__EXERCISE__. Give the entries back exactly as they stand, but without pictures.

══ DATASET

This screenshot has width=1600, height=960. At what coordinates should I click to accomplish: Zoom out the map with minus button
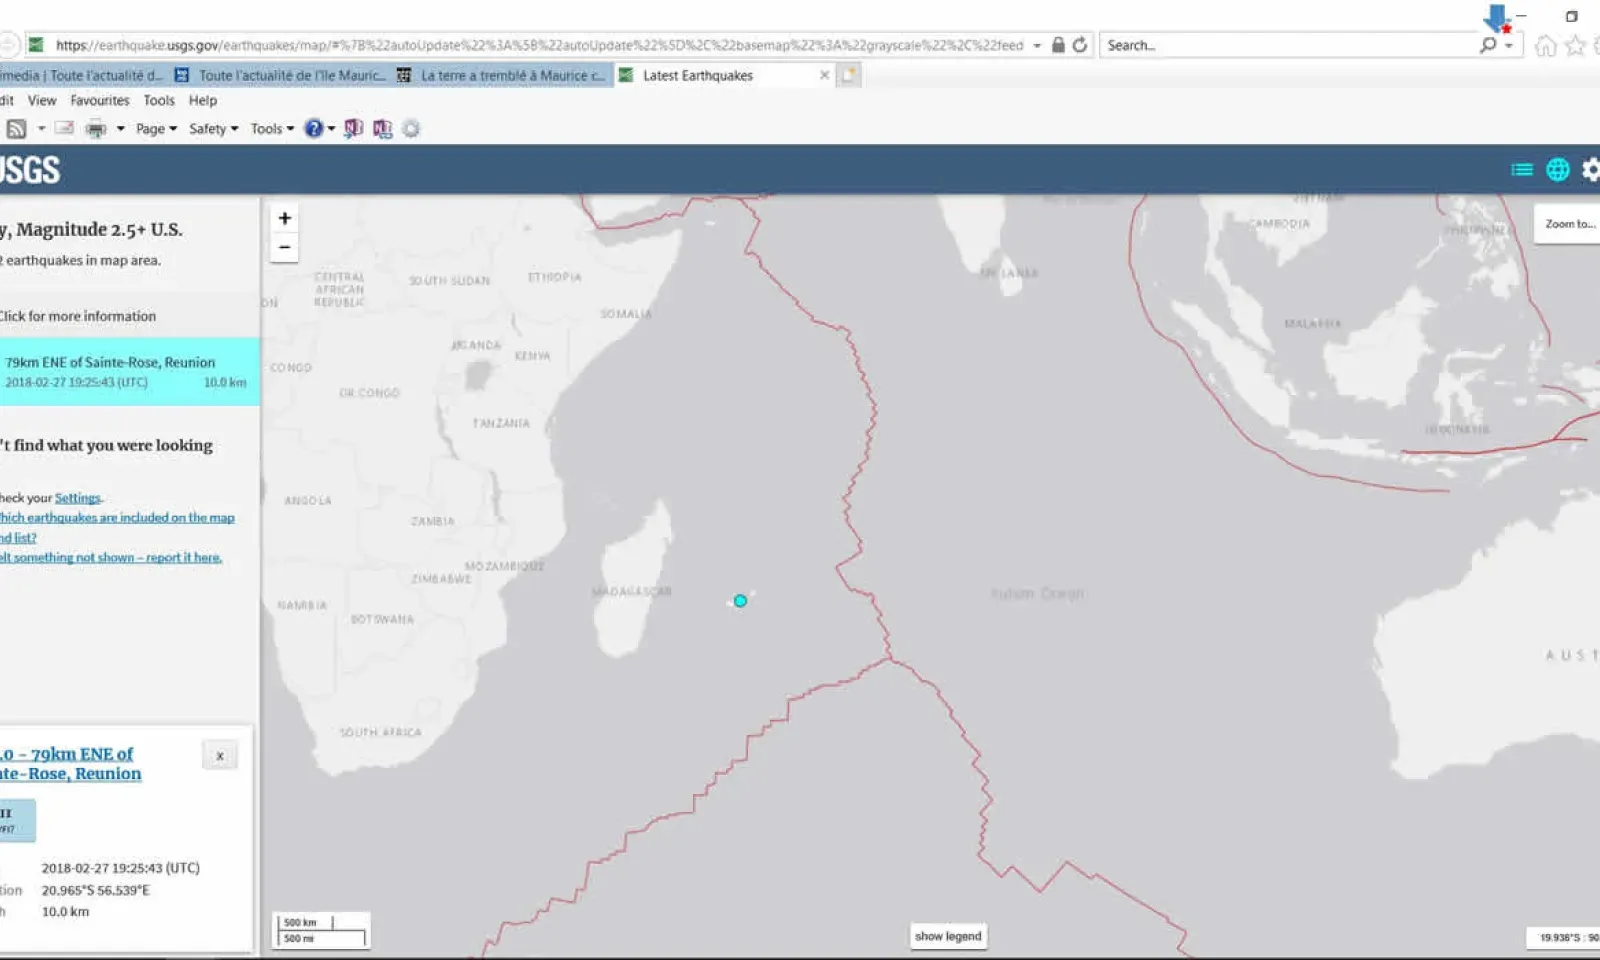coord(285,247)
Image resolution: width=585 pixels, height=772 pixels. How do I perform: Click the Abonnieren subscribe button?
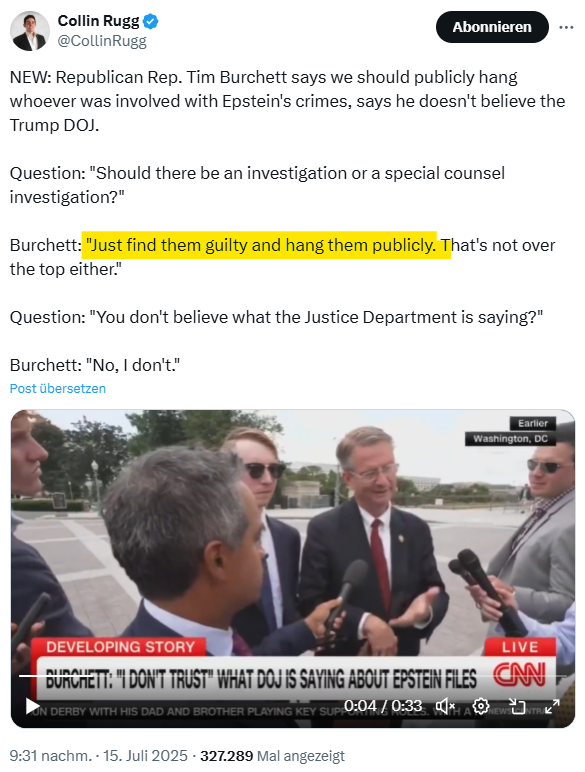coord(492,27)

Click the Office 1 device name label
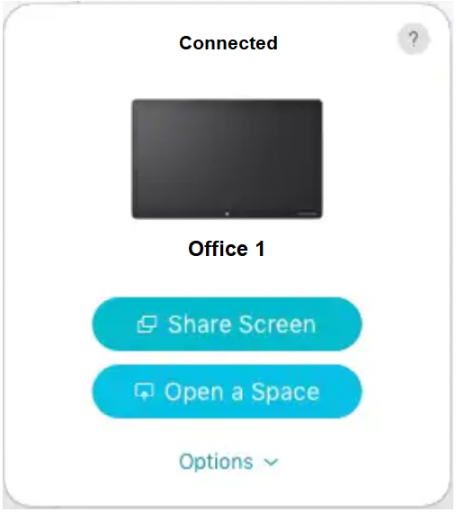point(227,249)
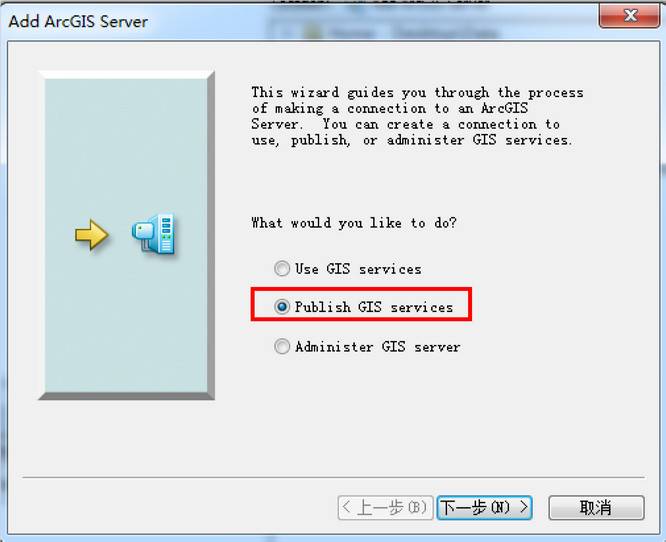
Task: Click the Add ArcGIS Server title bar
Action: pyautogui.click(x=297, y=21)

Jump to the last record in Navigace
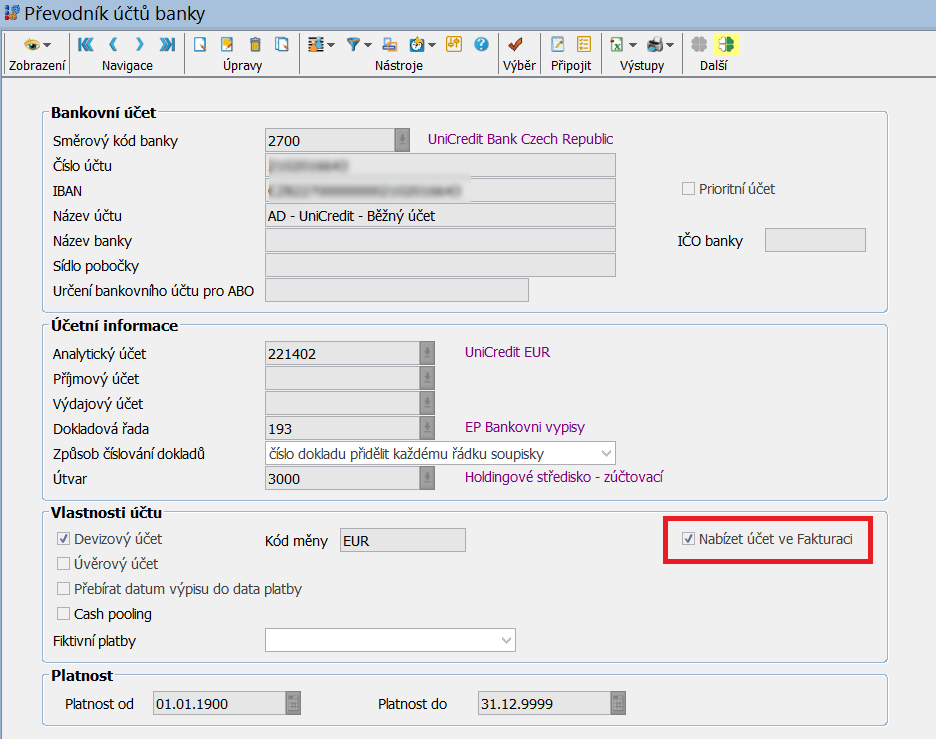[x=167, y=44]

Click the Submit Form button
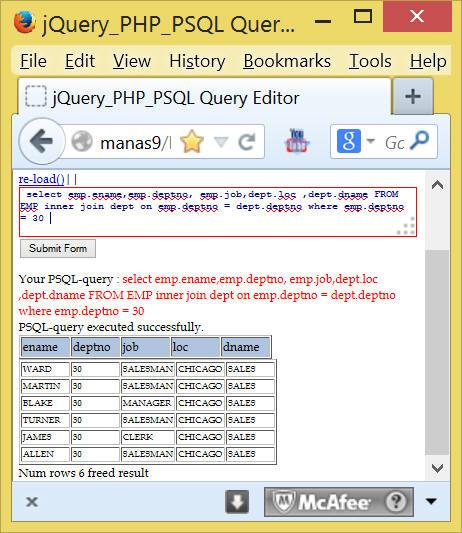58,248
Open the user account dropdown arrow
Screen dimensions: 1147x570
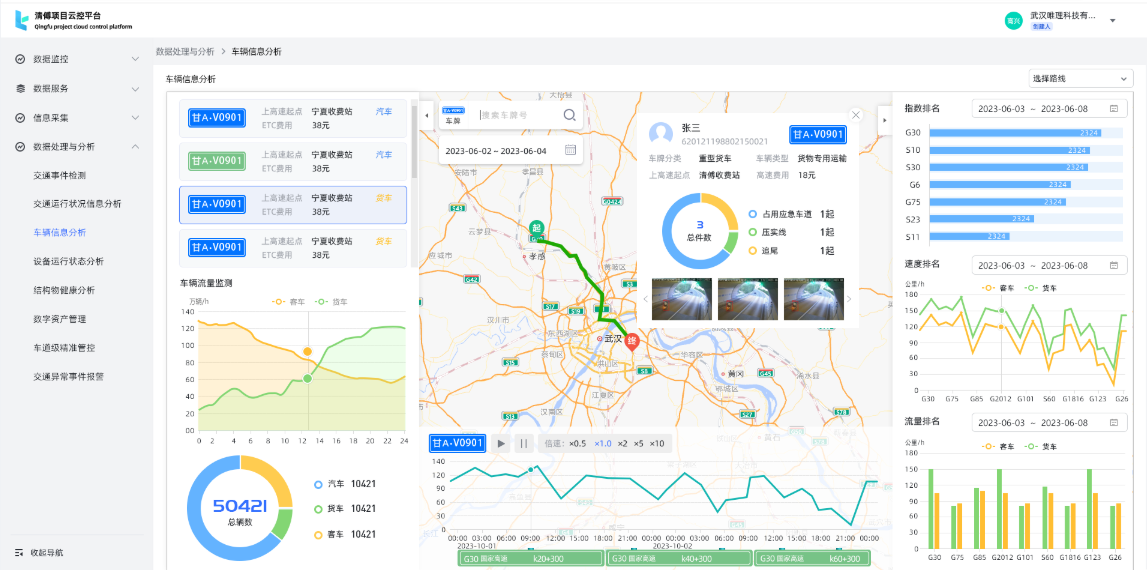[x=1113, y=20]
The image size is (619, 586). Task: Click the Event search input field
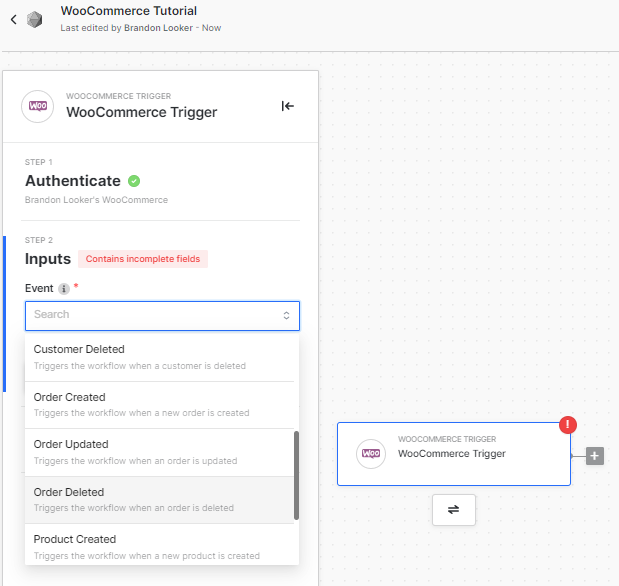pyautogui.click(x=152, y=315)
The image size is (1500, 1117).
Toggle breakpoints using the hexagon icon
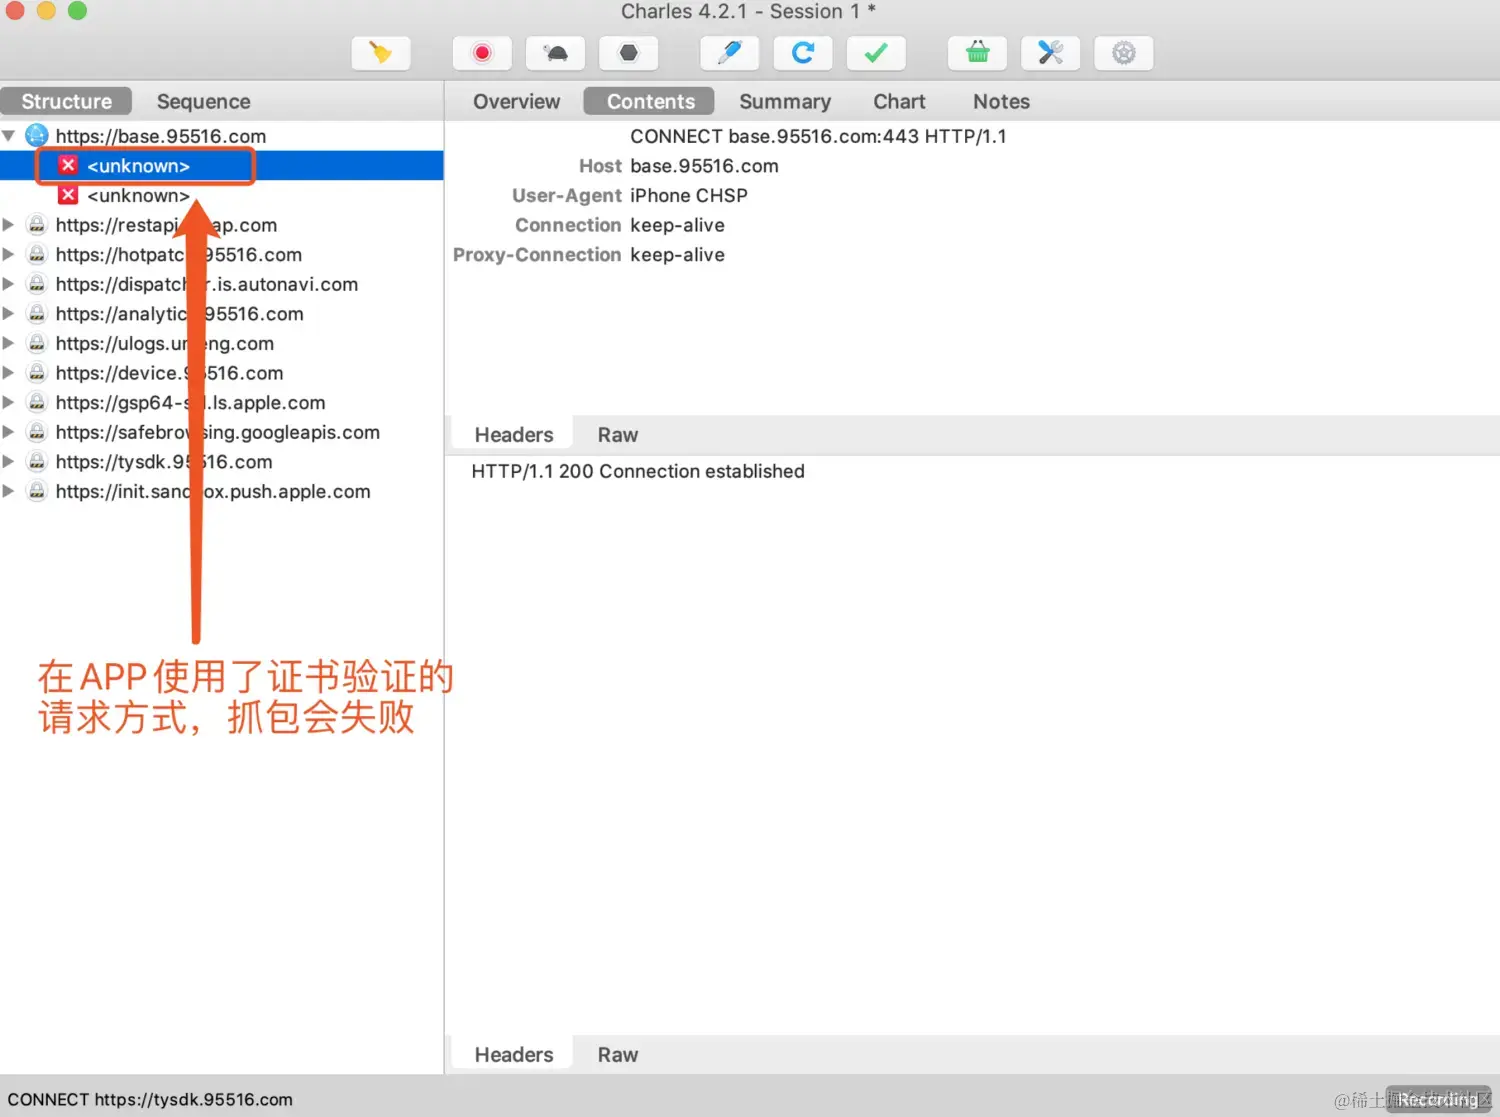tap(628, 53)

════

__REPLY TO THE EXERCISE__.
This screenshot has width=1600, height=960. At what coordinates should I click to accomplish: Zoom out the map with minus button
coord(285,247)
Image resolution: width=585 pixels, height=772 pixels. How do I perform: Click the Abonnieren subscribe button?
coord(492,27)

Click the Office 1 device name label
point(227,249)
Task: Click the Add ArcGIS Server title bar
Action: pyautogui.click(x=297, y=21)

Jump to the last record in Navigace
[x=167, y=44]

Click the Submit Form button
58,248
Open the user account dropdown arrow
Screen dimensions: 1147x570
[x=1113, y=20]
The image size is (619, 586). Task: Click the Event search input field
pyautogui.click(x=152, y=315)
The image size is (1500, 1117).
Toggle breakpoints using the hexagon icon
tap(628, 53)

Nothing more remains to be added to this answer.